Yesterday was the day I got to be the demonstration model web author for an online ad agency publishing project.
I knew there was a video camera involved and that I couldn't wear colorful stripes. No problem. I don't own any stripes.
In fact, I barely own anything worth being seen in, much less anything colorful or striped, I realized, as I surveyed my wardrobe on Friday morning. I pulled on a worn-out purple shirt that I bought at Oxford Street Selfridge's in 2002. I need new clothes, I thought for the thirtieth time this week.
I headed to the agency, where a sweet young woman met me at the front desk. She offered me strawberries and water, and then someone showed me where to go to get my makeup done.
Eh? Makeup? Before it registered completely, I was seated in front of a cool Italian woman who was smearing various powders and goos all over my face. She expertly applied lip liner and mascara.
"You plucked too close," she said of my thin eyebrows.
"They're just blond and thin, it's not me doing it!"
I had eyebrows a moment later, after she went to work with her brow pencil. Then she turned my blond lashes to brown.
"They're long, but you can't see them," she muttered.
It seemed so unfair. Hair on head not blond enough, eye hair too blond.

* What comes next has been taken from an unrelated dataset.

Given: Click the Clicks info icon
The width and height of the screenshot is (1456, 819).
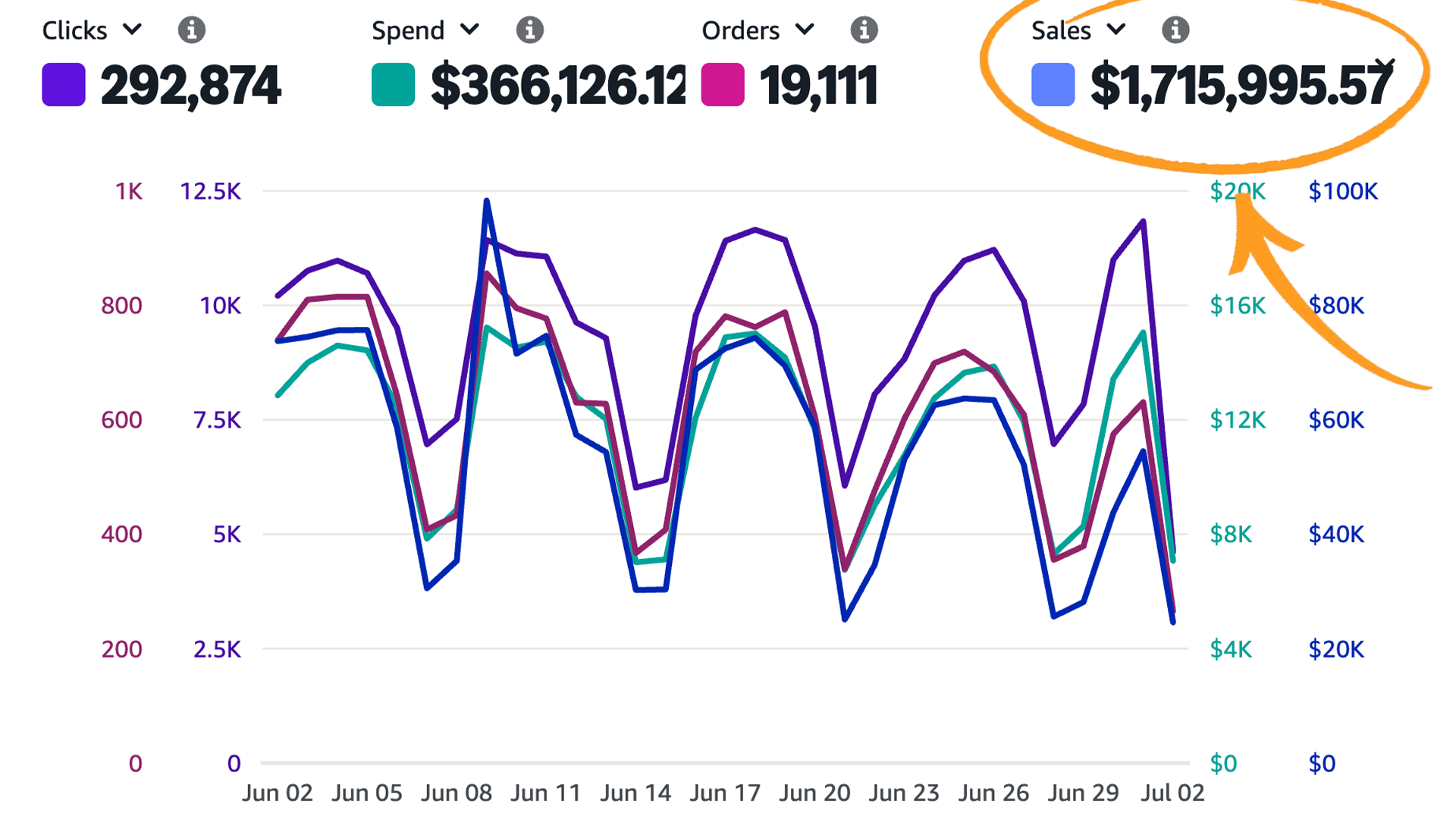Looking at the screenshot, I should click(x=192, y=30).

She told me I was beautiful, then whisked me into the studio, where a producer, director, question-asker, sound guy, camera man, and the makeup artist all worked to make me look damn good. I read a passage from the first chapter of Dik-Dik, answered questions, and then answered questions in front of a green screen (they'll key in photos). My flyaway hair was a problem, and people were fussing over me and flattening my hair constantly.
"You're doing great," they'd say. They were so nice. I felt like a star!

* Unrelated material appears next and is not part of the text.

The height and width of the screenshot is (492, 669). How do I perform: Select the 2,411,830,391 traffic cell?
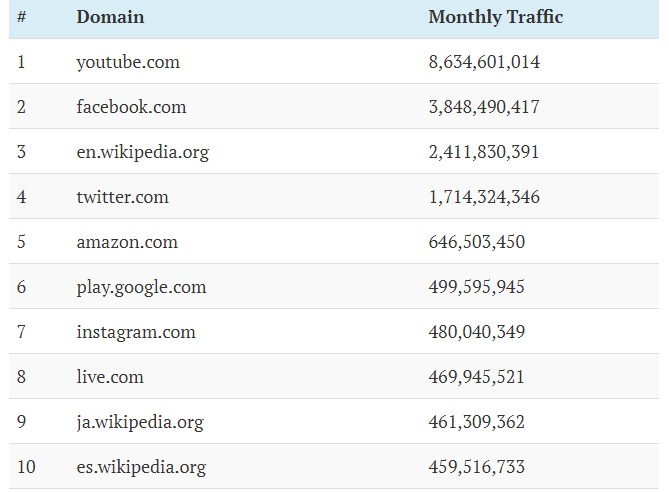[484, 152]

I was nervous, but I think it worked out fine even though we had to do four takes of me saying "My name is Marie Javins and I am the author of Stalking the Wild Dik-Dik, One Woman's Solo Misadventures Across Africa" because I couldn't remember the subtitle. The entire process took two-and-a-half hours and will be edited down to two minutes. I left feeling like a celebrity. I'm great! I'm a star! Earth to Marie! Someone was paid to powder my nose today!
Then I got home to my first negative Amazon review.
My moment in the sun was gone, and suddenly I had no eyebrows, old clothes, and a lot of boxes that needed unpacking. Diva Marie didn't last long. I was back to earth in a flash.
10 comments:
But did you wear Nipless to the interview?
No, on second thought, that might be TMI.
Headed over to Amazon to settle the score, Ax.
I'm saving those Nippless for Anne-Marie.
So does it help if (as I just did) I vote that review unhelpful?
But u know, Diva Marie, every moment that has passed, still exist like a photograph in space. So somewhere out there, u are still a Star!
Still a star in my own head, sure, but in space? Anyway, it's better to not be a star because I had this gluey shiny stuff on my lips and it was kind of yucky-feeling. Plus it was nerve-wracking and I'm not sure how much longer I had before I sweated all over the purple shirt.
Not sure what the "Unhelpful" button does. But I click those all the time when I disagree with them, in hopes that it tells someone something.
I clicked "unhelpful" too, not just because I disagree (of course), but also because it was a supremely unhelpful review.
"I had expected an account of adventures in Africa, but instead it seemed more of an average tourist tale." What the hell is that? It's like saying "Pride and Prejudice was disappointing because I had expected an account of prejudice, but instead it seemed more of an average boy-meets-girl tale."
Not that Dik Dik is P&P, but you know what I mean.
Besides, how much more misadventurous can you get than being chased by a hippo or a car crash in the middle of the night in Ethiopia?
Negative reviews could mean jealousy, that could bring rivalry or even enemies and that could lead to other people talking trash about you and that's the beginning of fame. Face it Marie, you are a star, just learn to except it.
Sara, I kind of wondered about the "comfort tour" aspect of the review too, and the "major sights." But to each her own, right? It's so much better to be poorly reviewed by a review that's out of left field than by something that zeroes in on the real weaknesses. And gives me a taste of what to expect out of my own psyche when that finally DOES happen.
And Harry--look, ex-Marvel people, it's HARRY!--I guess if I'm going to be a star then I better hire someone to write this blog! Anyway, I suppose there is a direct correlation between number of sales and getting bad reviews. If I only sold 6 copies (5 to my mother), I'd never get a bad review. The price of, um, well, not-quite-fame.
Hey, my parents are on your side too, Ms Marie!
I've recently had the first bad reviews of four years of teaching travel writing. Made me want to crawl in a fox hole like some dud...
My totally great boss dusted off my ego and sent me back into the breach. "Price of admission," he explained. "Ninety percent of them love you. That's still amazing."
Back when I staffed on newspapers and wasn't such a delicate blossom, I welcomed nasty notes. ANY feedback was proof positive we did our jobs right...
Corraggio, bellissima. You're the best, Ax.